### [TASK TO CARRY OUT]
Check every line of the entries for "agent", and copy the lines that hold it.

───

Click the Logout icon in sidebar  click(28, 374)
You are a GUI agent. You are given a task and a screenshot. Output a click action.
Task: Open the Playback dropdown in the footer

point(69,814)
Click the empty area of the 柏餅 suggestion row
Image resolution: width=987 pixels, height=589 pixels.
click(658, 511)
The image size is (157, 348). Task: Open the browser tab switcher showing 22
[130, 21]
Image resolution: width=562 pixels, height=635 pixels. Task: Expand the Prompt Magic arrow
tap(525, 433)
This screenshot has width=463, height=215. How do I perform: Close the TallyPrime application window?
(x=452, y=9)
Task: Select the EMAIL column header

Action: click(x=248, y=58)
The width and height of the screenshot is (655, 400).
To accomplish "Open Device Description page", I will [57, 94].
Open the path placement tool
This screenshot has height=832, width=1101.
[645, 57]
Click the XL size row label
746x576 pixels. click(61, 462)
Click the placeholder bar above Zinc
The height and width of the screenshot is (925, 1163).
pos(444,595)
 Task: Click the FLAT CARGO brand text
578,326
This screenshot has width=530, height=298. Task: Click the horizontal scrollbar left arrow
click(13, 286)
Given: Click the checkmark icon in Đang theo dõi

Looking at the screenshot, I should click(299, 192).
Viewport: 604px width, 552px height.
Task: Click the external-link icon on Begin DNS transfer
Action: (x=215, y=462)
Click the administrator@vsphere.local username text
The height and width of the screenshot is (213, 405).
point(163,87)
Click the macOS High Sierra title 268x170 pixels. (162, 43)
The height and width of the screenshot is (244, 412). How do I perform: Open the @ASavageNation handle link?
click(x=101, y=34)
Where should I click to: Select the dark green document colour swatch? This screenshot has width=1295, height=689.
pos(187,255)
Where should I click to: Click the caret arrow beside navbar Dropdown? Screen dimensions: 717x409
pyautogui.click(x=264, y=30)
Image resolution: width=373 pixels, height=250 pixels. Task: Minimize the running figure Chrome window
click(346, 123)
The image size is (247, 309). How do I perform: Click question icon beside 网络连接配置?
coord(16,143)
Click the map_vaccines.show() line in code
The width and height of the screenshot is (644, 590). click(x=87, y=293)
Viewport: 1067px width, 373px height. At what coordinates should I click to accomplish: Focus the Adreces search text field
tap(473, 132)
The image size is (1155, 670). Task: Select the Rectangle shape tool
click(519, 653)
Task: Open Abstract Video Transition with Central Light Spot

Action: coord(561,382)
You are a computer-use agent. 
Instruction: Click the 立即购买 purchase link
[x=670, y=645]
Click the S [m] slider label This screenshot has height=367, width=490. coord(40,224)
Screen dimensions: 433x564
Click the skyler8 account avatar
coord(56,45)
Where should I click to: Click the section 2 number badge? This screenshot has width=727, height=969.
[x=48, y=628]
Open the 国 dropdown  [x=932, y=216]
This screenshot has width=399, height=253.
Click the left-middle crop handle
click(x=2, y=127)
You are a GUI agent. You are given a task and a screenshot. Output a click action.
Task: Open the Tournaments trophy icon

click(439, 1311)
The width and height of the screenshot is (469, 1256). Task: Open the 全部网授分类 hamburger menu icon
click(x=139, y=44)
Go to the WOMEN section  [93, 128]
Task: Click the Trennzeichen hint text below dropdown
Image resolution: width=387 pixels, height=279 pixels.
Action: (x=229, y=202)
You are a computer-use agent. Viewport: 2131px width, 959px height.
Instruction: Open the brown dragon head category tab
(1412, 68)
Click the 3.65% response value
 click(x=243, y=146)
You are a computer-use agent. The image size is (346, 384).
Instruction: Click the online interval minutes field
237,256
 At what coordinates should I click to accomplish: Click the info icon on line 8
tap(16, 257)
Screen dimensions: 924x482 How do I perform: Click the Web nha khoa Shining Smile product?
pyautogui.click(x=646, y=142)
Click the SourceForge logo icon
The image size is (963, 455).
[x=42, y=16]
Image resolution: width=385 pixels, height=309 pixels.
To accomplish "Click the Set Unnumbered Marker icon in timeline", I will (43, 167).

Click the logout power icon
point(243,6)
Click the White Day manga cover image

───

### [SOLUTION FOR THIS EXERCISE]
You are a GUI agent. You are given a task and a screenshot. Output a click action.
You are a computer-use agent. 
You are a GUI agent. You are given a task and a screenshot. Output a click action.
You are a computer-use agent. Viewport: 2131px width, 959px height.
You are a computer-use agent. The image size is (346, 384).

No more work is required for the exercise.